• Given request 1: Print the records from the line containing "Given: Tap the Android home circle button" through the line containing "(x=13, y=13)", including both of those lines, reproducing each line verbatim. Omit the pictures from your output.

• Passage shown:
━━━━━━━━━━━━━━━━
To management's credit, expense control was quite good. Gross margin did improve more than a point, and operating income declined just 3% - keeping the operating margin constant despite the potential deleverage that often goes with lower sales. On a geographical basis, the earnings picture was chaotic - strong growth in North America, a lot of weakness in Latin America and ongoing malaise in Europe. (For related reading, see Zooming In On Net Operating Income.)
Guidance Hits the Spin Cycle
Against a backdrop of so-so reports from companies like Electrolux and General Electric (NYSE:GE), Whirlpool pretty much stunned the Street with its guidance. The company expects low single-digit shipment growth around the world (except Europe, where they look for single-digit declines), and ongoing margin improvements. So strong are the improvements that the midpoint of guidance was basically one-third higher than what the Street had modeled.
━━━━━━━━━━━━━━━━
• Given request 2: Proceed with the passage on Whirlpool's earnings and guidance, picking up after its final sentence.

• Records to use:
━━━━━━━━━━━━━━━━
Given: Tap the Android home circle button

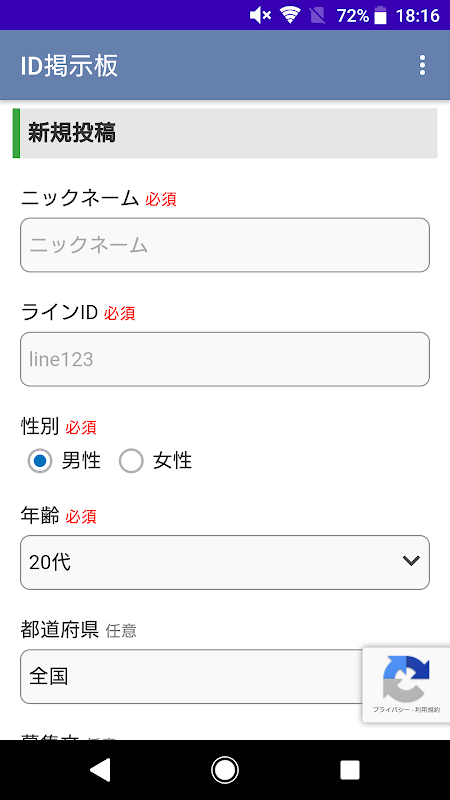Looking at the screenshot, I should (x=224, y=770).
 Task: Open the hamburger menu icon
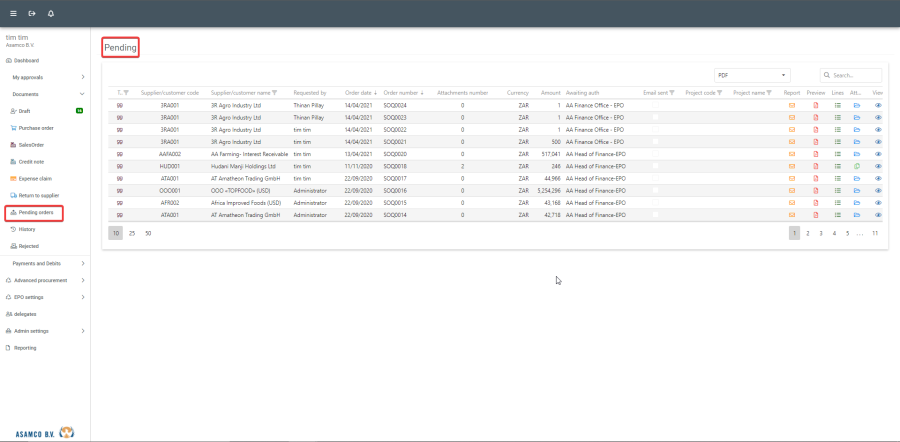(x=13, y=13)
━━━━━━━━━━━━━━━━
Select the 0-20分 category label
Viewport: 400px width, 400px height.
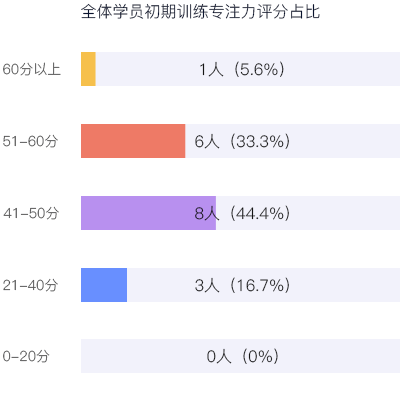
━━━━━━━━━━━━━━━━
• Expected answer 1:
Given: Tap the Android home circle button

Looking at the screenshot, I should (x=224, y=770).
 Task: Open the hamburger menu icon
(x=13, y=13)

• Expected answer 2:
There are a couple of points to consider, though. First, there aren't many analysts following Whirlpool anymore, so surprises have to be kept in that context. Second, management's guidance for free cash flow next year wasn't especially strong, and was below the very view published estimates I could find. For those investors who prioritize free cash flow, that's a concern.
The Battle Against the Koreans Heats up
One of the major issues that Whirlpool has had for some time now is the ongoing growth of imports in the U.S. appliance market, particularly appliances from Samsung and LG. Whirlpool has been alleging for some time, though, that these companies are not playing fair - grabbing share with price cuts that amount to dumping. The Federal Trade Commission found Whirlpool's prior filing on refrigerators compelling enough to implement a 15% tariff, and Whirlpool has since filed a motion on washers as well. In addition to price competition, there have also been IP entanglements, and Whirlpool has successfully pursued some patent litigation against LG.
Waiting for the Domestic Recovery
Appliance sales do correlate to some extent with housing sales and overall consumer confidence. Not surprisingly, while housing sales (and auto sales) have been so weak in recent years, so too have North American appliance sales.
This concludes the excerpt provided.